On Tuesday, August 11, 2015, in United States ex rel. Barko v. Haliburton et al., the U.S. Court of Appeals for the D.C. Circuit issued an opinion vacating a series of rulings by the United States District Court for the District of Columbia that had required defendant Kellogg Brown & Root, Inc. (KBR) to produce the privileged files underlying its internal investigation into allegations that the company defrauded the U.S. government. The district court had concluded that KBR impliedly waived the privilege by putting the contents of its corporate investigation at issue in the litigation when it presented an in-house lawyer as a deposition witness on the topic of KBR’s investigation and referenced that testimony in connection with its motion for summary judgment. The district court had also ruled that the attorney-client privilege did not extend to summary reports prepared by KBR’s non-lawyer investigators. In vacating the district court’s rulings, the D.C. Circuit reached three key holdings.

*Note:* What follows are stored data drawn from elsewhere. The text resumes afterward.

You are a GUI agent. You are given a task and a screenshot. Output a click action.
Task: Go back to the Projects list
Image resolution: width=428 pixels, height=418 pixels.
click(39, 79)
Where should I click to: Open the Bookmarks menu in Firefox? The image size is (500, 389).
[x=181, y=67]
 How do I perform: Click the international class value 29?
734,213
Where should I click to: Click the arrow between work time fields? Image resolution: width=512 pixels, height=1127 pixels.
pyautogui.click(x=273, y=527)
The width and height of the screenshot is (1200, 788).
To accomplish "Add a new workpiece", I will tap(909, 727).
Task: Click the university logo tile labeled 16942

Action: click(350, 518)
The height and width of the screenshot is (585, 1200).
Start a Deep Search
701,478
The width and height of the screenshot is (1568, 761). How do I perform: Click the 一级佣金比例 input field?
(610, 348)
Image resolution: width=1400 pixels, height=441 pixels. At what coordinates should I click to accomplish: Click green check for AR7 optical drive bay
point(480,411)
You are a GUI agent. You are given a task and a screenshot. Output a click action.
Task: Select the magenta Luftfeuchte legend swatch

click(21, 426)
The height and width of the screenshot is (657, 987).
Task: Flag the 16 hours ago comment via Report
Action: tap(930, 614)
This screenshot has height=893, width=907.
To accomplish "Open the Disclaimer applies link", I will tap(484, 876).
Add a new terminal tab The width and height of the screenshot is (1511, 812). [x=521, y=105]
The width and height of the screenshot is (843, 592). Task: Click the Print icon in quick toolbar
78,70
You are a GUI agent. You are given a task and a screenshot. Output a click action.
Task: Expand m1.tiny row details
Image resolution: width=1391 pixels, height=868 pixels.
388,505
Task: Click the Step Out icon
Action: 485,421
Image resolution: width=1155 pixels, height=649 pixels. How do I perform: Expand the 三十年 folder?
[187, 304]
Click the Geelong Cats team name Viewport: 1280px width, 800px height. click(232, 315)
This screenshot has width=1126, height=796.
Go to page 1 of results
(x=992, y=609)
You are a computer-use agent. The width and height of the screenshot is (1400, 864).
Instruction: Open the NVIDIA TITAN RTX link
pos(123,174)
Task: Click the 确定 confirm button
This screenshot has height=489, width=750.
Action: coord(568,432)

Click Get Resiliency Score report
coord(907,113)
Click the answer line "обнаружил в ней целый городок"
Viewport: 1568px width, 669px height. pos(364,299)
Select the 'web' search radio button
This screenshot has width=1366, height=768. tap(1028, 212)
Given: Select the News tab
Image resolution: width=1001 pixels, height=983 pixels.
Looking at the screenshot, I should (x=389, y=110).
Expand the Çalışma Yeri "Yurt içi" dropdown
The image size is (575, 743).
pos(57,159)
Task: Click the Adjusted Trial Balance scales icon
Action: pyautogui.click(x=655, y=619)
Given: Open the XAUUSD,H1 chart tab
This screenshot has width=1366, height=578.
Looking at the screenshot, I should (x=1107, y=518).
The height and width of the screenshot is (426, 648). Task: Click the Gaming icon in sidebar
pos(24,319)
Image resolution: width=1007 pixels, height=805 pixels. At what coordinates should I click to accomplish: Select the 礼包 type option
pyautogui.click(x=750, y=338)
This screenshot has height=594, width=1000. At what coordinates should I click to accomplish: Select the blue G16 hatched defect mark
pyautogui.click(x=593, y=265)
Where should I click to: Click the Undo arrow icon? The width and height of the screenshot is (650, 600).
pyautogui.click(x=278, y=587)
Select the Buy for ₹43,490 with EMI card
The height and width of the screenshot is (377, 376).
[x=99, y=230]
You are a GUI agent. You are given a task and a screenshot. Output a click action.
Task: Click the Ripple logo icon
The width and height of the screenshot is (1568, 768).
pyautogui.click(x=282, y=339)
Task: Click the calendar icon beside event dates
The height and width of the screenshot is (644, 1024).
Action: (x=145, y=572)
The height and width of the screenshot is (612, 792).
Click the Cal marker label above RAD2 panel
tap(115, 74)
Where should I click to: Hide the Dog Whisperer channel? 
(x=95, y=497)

First, the D.C. Circuit held that KBR did not put the privileged investigation files at issue in the case by merely referencing the testimony in a footnote in its summary judgment brief because “KBR neither directly stated that the [internal] investigation revealed no wrongdoing nor sought any specific relief because of the results of the investigation.” In reaching this holding, the D.C. Circuit reasoned that cursory statements made in footnotes of briefs should not be indulged as a matter of practice and the mere inference of “no wrongdoing” that could be drawn from KBR’s footnoted assertion held little weight because as a summary judgment movant, all inferences were to be drawn against KBR.
Second, the D.C. Circuit held that simply designating an in-house lawyer in response to a deposition notice on the topic of the privileged nature of an internal investigation, while still preserving the privilege in response to specific questioning during the deposition, does not compel the production of privileged materials reviewed by the witness to prepare for the deposition under Federal Rule of Evidence 612. In reaching this holding, the D.C. Circuit observed that “[i]f all it took to defeat the privilege and protection attaching to an internal investigation was to notice a deposition regarding the investigations (and the privilege and protection attaching to them), we would expect to see such attempts to end-run these barriers to discovery in every lawsuit in which a prior internal investigation was conducted relating to the claims.” It was this potential “floodgates” consequence that drove the D.C. Circuit to conclude that “the District Court’s rulings would ring alarm bells in corporate general counsel offices throughout the country about what kinds of descriptions of investigatory and disclosure practices could be used by an adversary to defeat all claims of privilege and protection of an internal investigation.”
Finally, the D.C. Circuit held that the district court wrongly concluded that some of the summary reports prepared by KBR’s investigators were not privileged because it was clear that portions of the documents summarized statements made by KBR employees to the investigator, who “effectively steps into the shoes the attorney.” The D.C. Circuit clarified that the privilege attaches to a summary report prepared by an attorney (or the attorney’s agent) where the purpose is “to put in usable form the information obtained from the client.” However, the court rejected KBR’s argument that such summary reports should be considered privileged for all purposes, as opposed to receiving qualified protection as work product. In doing so, the D.C. Circuit spurned the notion that “everything in an internal investigation is attorney-client privileged” and cautioned that “there is nothing gained by sloppily insisting on [asserting] both [attorney-client privilege and work product protection for the same content] or by failing to distinguish between them.”
There are several lessons to be gleaned from the D.C. Circuit’s opinion in the KBR/Barko litigation. These include:
The attorney-client privilege remains a powerful tool in protecting the confidentiality of internal corporate investigations.
In-house counsel may continue to use non-lawyers to carry out internal investigations without jeopardizing the privilege, but the work product of such individuals is only protected on a qualified basis except to the extent that it reveals or summarizes a privileged communication with an employee.
In the litigation context, plaintiffs cannot pierce the privilege by merely noticing a privileged investigation as a topic in a corporate deposition, and corporate defendants do not waive the privilege by designating an in-house lawyer as a corporate witness to testify about that topic, so long as the privilege is vigorously protected by counsel during the deposition.
To avoid any assertions of implied privilege waiver, counsel must be mindful about how they publicly describe an internal investigation, including by avoiding overtly stating that the investigation “revealed no wrongdoing” and not seeking any litigation-related relief based on the results of the investigation.